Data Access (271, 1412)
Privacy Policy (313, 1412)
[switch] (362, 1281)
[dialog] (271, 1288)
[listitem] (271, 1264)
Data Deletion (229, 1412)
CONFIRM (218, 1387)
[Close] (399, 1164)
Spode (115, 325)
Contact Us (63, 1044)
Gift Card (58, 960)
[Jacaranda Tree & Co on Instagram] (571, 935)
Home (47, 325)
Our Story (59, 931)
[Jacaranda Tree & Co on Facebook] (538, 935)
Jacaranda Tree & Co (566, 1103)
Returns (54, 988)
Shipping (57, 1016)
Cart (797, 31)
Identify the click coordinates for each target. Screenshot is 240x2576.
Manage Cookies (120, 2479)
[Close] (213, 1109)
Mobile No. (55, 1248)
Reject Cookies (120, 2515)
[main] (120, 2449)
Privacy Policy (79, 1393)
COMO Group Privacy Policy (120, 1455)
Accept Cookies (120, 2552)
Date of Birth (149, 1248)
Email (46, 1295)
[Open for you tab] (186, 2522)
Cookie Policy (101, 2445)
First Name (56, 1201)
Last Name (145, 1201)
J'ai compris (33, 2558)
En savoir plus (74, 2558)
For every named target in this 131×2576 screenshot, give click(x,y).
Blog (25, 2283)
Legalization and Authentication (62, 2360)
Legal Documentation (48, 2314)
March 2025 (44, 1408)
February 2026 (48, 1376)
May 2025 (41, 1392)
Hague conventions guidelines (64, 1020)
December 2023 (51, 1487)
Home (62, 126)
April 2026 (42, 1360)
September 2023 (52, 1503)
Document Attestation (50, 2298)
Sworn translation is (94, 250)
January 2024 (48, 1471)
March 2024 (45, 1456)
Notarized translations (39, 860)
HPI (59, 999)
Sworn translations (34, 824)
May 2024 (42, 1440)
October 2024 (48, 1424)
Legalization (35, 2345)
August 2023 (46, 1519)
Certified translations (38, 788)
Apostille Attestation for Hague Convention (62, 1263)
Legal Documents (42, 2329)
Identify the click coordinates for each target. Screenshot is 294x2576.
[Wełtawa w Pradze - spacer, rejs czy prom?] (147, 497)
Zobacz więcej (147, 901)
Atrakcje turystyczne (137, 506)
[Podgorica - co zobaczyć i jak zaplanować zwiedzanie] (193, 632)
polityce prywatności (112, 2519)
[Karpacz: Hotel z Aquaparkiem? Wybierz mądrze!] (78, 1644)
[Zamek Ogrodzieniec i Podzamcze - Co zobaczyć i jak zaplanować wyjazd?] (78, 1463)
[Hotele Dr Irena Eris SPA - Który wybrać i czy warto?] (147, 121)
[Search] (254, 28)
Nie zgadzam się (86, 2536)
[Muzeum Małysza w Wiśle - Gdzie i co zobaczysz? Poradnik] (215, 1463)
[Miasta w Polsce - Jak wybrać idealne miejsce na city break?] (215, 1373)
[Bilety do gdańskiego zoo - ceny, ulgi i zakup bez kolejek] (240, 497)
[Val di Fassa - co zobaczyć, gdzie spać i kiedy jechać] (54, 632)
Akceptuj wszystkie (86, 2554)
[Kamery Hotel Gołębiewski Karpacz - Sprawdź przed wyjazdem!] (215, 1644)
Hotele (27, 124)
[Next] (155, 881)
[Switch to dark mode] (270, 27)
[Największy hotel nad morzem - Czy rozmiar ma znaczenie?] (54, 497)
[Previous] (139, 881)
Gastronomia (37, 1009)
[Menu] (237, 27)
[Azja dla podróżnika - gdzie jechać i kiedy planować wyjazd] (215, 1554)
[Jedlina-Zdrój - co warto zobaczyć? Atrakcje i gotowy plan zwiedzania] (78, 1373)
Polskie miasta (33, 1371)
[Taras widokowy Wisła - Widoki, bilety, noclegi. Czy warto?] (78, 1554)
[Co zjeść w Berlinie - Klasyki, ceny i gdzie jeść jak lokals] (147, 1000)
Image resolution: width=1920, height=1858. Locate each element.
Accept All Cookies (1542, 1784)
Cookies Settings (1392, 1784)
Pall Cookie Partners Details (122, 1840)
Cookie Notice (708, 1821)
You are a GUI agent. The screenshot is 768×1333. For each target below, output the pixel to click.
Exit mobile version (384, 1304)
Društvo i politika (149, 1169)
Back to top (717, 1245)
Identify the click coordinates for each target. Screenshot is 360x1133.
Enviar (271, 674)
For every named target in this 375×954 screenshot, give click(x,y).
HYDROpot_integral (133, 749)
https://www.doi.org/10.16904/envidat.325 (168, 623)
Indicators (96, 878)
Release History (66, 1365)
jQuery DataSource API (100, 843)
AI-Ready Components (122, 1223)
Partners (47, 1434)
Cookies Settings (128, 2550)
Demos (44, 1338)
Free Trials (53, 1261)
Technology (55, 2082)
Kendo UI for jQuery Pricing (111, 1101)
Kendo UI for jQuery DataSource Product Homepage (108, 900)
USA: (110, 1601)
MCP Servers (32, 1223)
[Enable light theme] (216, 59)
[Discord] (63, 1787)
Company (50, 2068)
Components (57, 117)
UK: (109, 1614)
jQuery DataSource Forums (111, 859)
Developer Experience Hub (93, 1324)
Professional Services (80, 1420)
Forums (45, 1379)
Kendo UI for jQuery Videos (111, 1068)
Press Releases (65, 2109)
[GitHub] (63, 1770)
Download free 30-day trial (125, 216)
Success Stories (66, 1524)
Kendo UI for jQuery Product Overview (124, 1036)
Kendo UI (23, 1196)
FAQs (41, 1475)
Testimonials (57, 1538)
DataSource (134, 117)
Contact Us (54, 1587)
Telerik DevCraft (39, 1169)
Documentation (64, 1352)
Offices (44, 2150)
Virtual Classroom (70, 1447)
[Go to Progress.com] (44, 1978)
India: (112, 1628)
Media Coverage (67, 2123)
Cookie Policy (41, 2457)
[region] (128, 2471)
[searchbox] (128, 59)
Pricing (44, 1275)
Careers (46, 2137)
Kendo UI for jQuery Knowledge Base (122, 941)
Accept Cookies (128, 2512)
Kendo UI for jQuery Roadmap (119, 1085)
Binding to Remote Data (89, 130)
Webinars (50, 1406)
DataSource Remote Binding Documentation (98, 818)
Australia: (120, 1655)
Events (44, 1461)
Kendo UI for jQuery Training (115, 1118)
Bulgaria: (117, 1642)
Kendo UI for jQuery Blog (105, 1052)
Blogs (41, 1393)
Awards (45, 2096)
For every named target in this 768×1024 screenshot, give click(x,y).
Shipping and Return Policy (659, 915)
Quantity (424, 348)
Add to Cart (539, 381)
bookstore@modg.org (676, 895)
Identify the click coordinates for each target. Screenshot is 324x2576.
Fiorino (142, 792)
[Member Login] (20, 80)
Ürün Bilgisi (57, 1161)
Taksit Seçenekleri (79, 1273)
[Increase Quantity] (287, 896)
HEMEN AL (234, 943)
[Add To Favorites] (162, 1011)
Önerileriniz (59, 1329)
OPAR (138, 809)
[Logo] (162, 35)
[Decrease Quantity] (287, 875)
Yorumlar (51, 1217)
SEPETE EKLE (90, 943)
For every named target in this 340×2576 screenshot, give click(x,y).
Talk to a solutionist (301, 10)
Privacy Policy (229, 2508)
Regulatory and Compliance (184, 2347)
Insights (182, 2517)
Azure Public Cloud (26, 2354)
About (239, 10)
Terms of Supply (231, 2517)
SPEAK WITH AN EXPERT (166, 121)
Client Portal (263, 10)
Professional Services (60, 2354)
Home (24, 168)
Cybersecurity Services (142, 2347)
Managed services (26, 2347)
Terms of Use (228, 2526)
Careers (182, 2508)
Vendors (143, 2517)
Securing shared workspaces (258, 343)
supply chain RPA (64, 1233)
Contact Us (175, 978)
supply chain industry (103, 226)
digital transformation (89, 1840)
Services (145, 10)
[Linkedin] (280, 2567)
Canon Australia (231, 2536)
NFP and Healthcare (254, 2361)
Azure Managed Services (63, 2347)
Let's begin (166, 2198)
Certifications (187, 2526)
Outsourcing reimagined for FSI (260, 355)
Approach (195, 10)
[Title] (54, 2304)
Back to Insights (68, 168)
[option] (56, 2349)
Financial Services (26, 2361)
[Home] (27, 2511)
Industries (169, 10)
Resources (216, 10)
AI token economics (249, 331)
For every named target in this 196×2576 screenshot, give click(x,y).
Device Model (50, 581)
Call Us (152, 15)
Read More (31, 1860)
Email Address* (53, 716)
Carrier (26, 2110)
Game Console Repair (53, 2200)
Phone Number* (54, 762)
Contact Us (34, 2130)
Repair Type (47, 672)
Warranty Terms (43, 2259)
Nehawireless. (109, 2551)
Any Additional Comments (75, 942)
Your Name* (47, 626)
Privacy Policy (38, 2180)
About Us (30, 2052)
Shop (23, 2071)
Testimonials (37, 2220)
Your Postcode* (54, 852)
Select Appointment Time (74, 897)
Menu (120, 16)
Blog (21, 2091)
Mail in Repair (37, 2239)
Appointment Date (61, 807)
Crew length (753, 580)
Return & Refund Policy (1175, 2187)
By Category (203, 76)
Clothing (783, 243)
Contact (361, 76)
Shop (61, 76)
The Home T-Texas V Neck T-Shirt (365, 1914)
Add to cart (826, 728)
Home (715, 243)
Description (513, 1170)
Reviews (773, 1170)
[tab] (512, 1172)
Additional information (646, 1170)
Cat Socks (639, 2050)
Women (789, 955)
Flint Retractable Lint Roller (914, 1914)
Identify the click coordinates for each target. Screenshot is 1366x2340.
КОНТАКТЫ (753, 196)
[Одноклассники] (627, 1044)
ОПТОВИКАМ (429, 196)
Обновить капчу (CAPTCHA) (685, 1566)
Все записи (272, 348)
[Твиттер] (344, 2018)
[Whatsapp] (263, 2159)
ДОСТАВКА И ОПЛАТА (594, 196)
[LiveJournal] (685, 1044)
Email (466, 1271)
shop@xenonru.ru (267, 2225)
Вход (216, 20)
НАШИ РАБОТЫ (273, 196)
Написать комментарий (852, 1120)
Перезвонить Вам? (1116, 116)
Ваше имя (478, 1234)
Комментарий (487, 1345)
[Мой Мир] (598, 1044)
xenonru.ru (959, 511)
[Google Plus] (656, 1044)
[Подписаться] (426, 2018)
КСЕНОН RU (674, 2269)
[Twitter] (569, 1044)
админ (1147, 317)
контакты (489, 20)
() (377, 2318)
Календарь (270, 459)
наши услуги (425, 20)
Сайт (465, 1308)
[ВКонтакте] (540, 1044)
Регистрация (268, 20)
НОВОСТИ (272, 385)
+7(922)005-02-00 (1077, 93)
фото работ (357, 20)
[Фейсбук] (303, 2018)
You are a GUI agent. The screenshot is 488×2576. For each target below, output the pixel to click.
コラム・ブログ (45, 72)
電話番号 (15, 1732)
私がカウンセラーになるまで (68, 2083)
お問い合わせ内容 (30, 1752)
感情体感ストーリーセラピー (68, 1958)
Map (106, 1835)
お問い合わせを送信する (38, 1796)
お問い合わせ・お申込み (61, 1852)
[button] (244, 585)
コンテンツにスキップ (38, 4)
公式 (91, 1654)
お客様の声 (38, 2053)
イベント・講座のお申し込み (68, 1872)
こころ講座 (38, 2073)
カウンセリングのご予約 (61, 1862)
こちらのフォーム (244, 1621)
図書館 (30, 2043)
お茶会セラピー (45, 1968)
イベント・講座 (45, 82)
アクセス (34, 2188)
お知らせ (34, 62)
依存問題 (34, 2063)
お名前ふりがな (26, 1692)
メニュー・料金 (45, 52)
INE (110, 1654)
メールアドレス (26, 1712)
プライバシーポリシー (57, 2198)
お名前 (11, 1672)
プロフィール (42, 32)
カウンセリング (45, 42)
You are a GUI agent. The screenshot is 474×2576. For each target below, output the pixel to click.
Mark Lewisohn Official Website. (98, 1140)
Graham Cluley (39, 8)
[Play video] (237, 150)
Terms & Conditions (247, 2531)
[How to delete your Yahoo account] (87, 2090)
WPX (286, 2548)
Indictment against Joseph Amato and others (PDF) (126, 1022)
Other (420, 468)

● ● ● ● ● ● ●

§ About this task
An answer consisting of the number alone is required: how many lines in the entries hold the string "ceny"?

§ Output of the exercise
2